Keeping many balls in the air is also a constant theme of the characters she plays, the latest of which, in Freedomland, is a modern mom trying to find out the fate of her missing son. Samuel L. Jackson plays the detective who helps her sort out the details as the case becomes a mess of racial tensions. The role is edgier than others she's had lately ‑- like the distraught mom in The Forgotten and the divorce lawyer in Laws of Attraction ‑- because it's based on the gritty book by Richard Price. But all of her film roles have had a distinct level of emotion even if the settings are more genteel.
Even when she played another '50s housewife last fall in The Prize Winner of Defiance, Ohio, after getting Oscar nominations for two of those roles in 2000 for Far from Heaven and The Hours, she infused a sense of passion and spirit into the character that lifted the film to a level where people were talking about her as an Oscar contender yet again. Playing Evelyn Ryan, a mother of 10 with an alcoholic husband, who supports her family by winning jingle-writing contests, could have made her seem typecast in the role of the struggling suburban mom.
"What's different about that role is that it's based on a true story," she says of Prize Winner. "The responsibility is entirely different. It's about how you bring the character to life in your own way, while remaining faithful to the spirit of who she was."
Moore's husband thinks these mother roles, particularly the '50s housewife ones, are just par for the course because Moore is so good at giving her characters an inner life. This is what shot her to fame in Todd Haynes's Safe in 1995 and attracted Freundlich's attention to cast her in his first movie, 1997's The Myth of Fingerprints.
"There's not a lot of opportunity for women of that generation in these films to express themselves verbally or make any big movements. They don't slap anyone or yell; they are always perfect. But Juli's able to communicate the brokenness ‑- the complexity ‑- behind that," he says.
Moore says that watching her mother go through some of the emotions of being "stuck" as a military wife, always following her husband through various posts, helped as well.
"She was married at 20," Moore says, "and only had a year of nursing school. It was just when things were changing, so I was quite aware as a teenager that there were things I took for granted that my mother didn't have ‑- that we had choices, that we could have an education, could have a family and a career."
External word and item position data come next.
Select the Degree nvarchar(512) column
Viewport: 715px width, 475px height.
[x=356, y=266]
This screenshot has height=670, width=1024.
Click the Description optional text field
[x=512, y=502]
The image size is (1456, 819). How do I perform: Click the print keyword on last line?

While exploring these feelings on screen, Moore has learned lessons in her own life. She and Freundlich share parental duties, alternating work schedules so that only one of them is busy at a time. At least that's their goal. With both in demand, it doesn't always work out.
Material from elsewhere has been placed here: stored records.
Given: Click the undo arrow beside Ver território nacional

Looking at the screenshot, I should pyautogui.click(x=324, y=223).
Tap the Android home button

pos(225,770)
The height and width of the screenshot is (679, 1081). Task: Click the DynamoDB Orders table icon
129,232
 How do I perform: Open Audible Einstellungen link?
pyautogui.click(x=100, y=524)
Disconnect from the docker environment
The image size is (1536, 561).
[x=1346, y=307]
Last year, they ended up busy at the same time because Moore was starring in Freundlich's latest film, Trust the Man, playing an actress and mother of two kids the same age as hers (Liv makes a cameo in a final scene). That put the burden of the family on her shoulders, since directing is such a huge time commitment, and it put Moore in charge of their move to a new home.
When she chose to do Freedomland following that, it was because it was shooting nearby and during vacation, and she needed the "break." These days, that's what constitutes playtime to the working actress and mom.